Se a sala já estava congelada, parou a contagem do tempo. Ela, parece que continua a sorrir, de uma forma bastante mais subtil é certo: é uma espécie de espécie de contentamento que tem posta. Na acalmia temporária que se seguiu, os clientes podem agora voltar às suas coisas, entre elas continuar a comer.

É um belo homem, imponente ainda. Nota-se que já não é novo, mas não se avança uma idade. O rosto transmite uma sereníssima compostura de quem está totalmente saldado com a vida, estando assim perfeitamente à vontade para a tratar por tu, e ela, a parecer que o respeita, ter reverências com ele.

Indicam-lhe lugar, na mesa, ao lado dela.
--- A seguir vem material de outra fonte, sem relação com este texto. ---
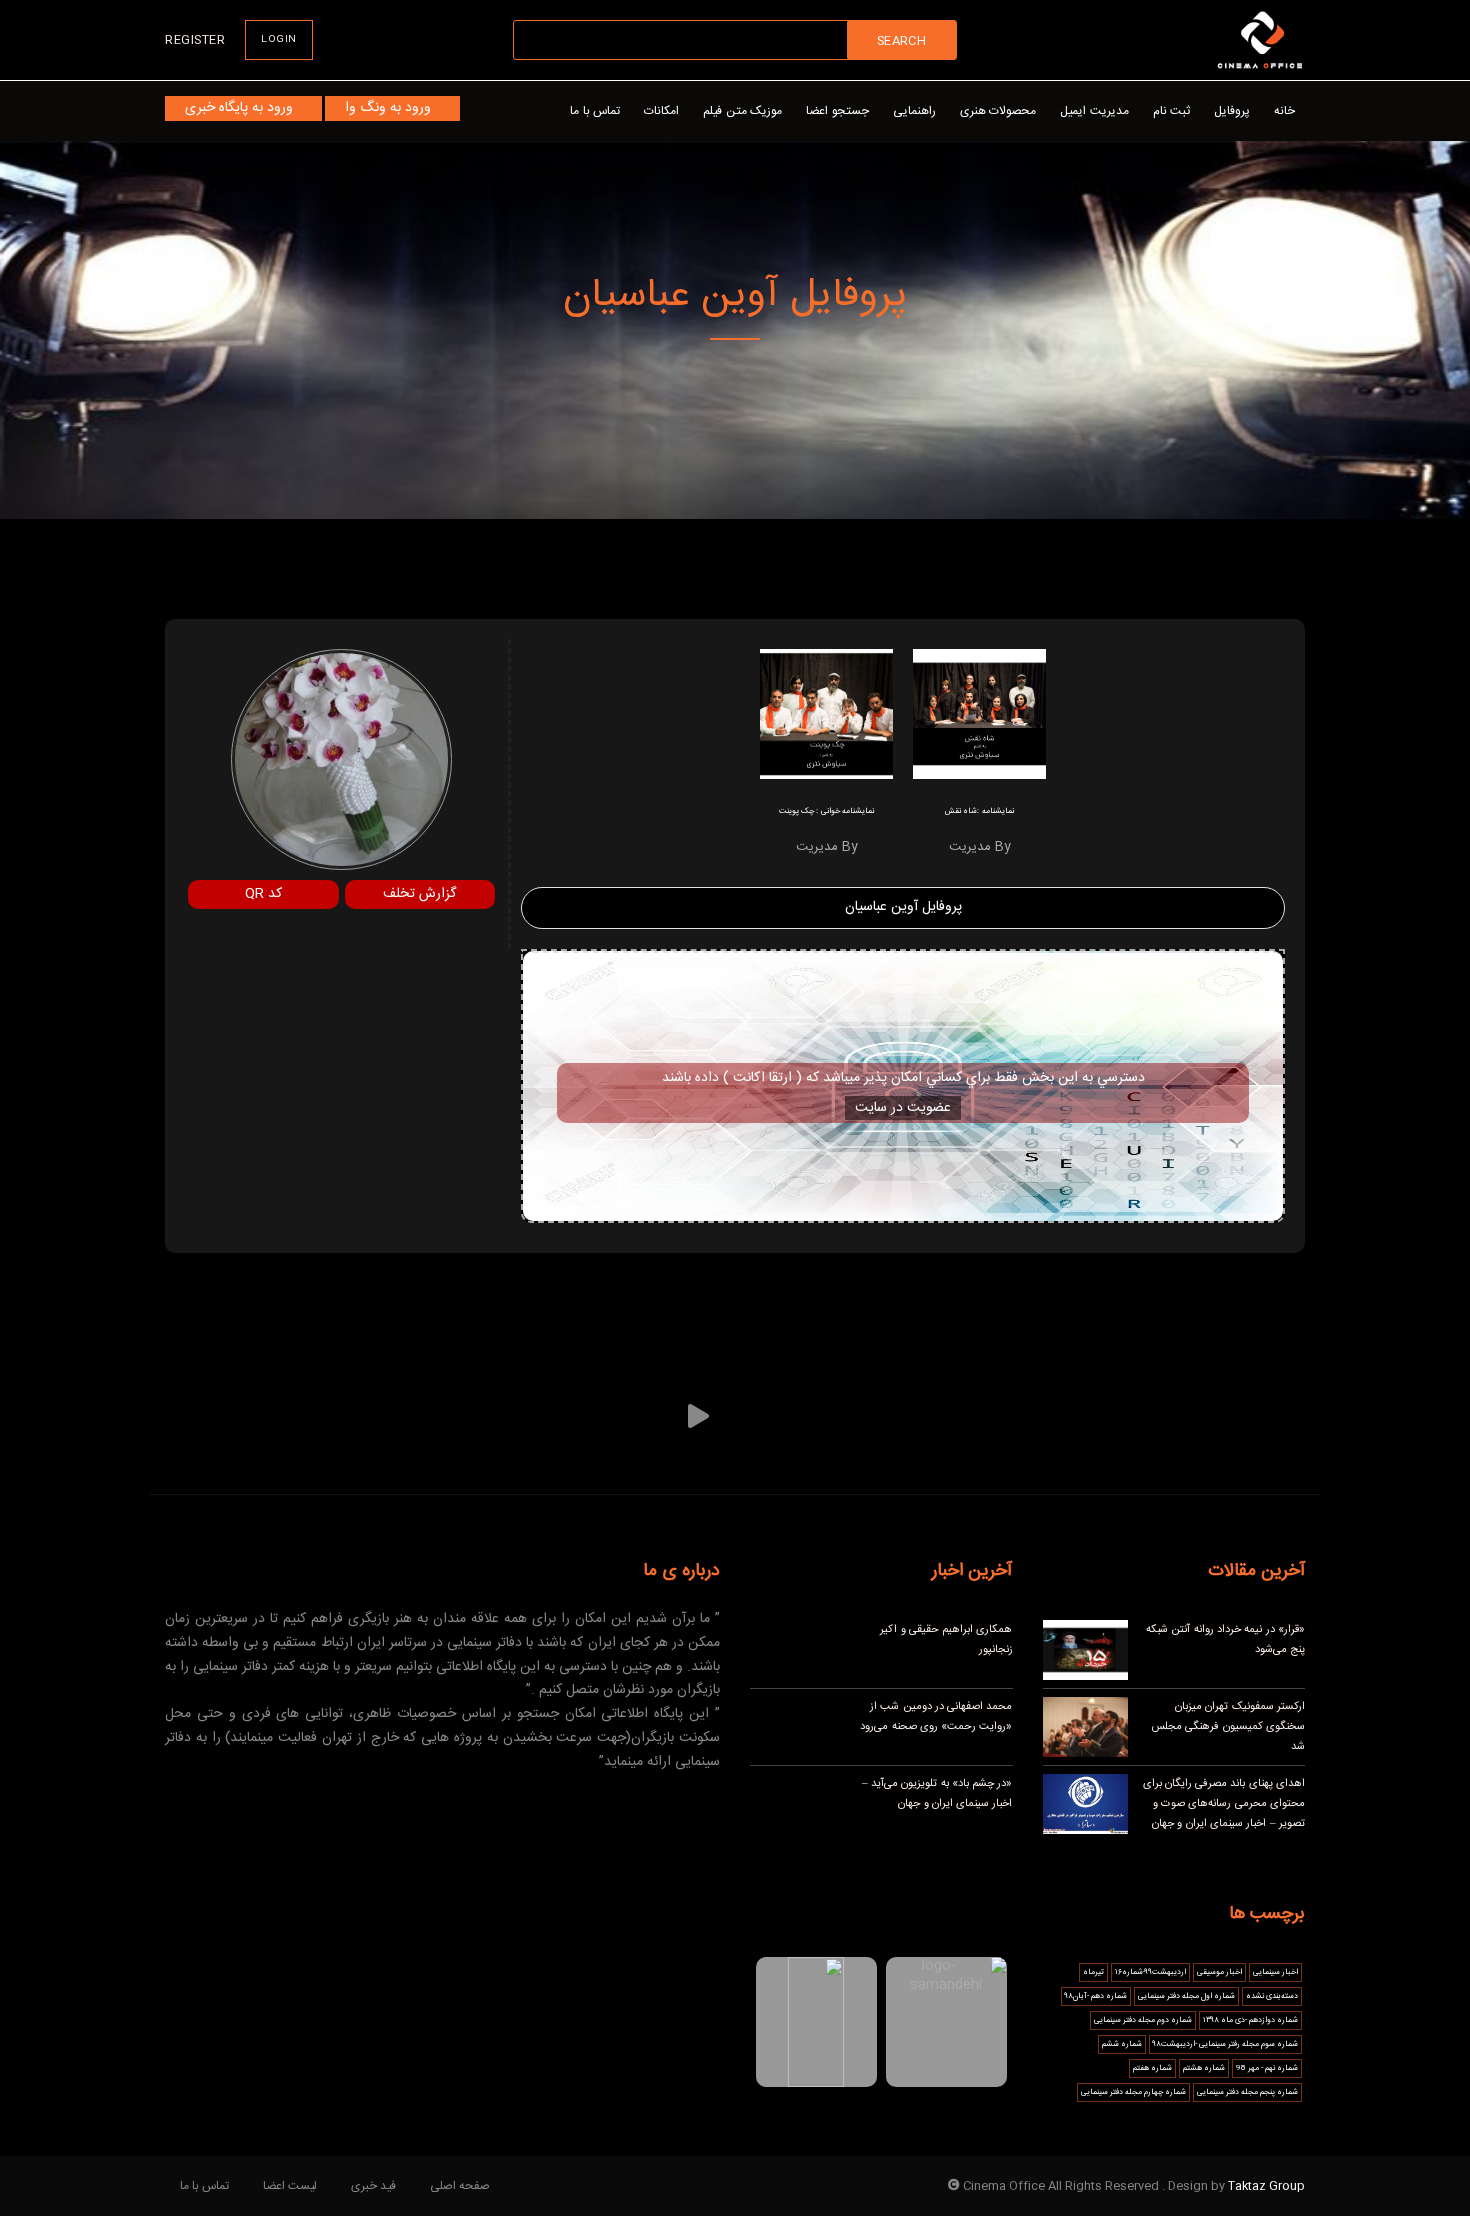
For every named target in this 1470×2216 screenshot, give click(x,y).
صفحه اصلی (460, 2186)
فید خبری (373, 2186)
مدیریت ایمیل (1094, 111)
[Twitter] (931, 1416)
Convenientemente acondicionado em conforto o corpo que acaba de sentar, as mãos de ambos procuram-se, tendo cuidados e percebendo-se que estão habituadas e ágeis, para evitarem os objectos que constituem a cenografia da mesa: copos, talheres, pratos.

Feitos e bem sucedidos os périplos destas, encontram-se, dão-se, entrelaçam-se, reencontram juntas o trajecto que leva aos lábios dela, e depois dele, e beijam-se sem contar minutos numa demonstração pública de superlativo prazer.

Os dois, têm óculos escuros nos rostos, daí as mãos serem os seus olhos tácteis. Começam tranquilamente a sua refeição, nem boa nem má, barata, e aos restantes clientes, pendentes, é dado motivo para se desligarem deles, até porque têm o tempo mais do que contado para saciarem as fomes.


Cai instantaneamente uma enxurrada de conversas e outros sons em decibéis elevados no espaço público, hora de almoço numa rua pulsante da cidade. O café para além de naturalmente amargo, queimou. Já não se pode pôr açucar.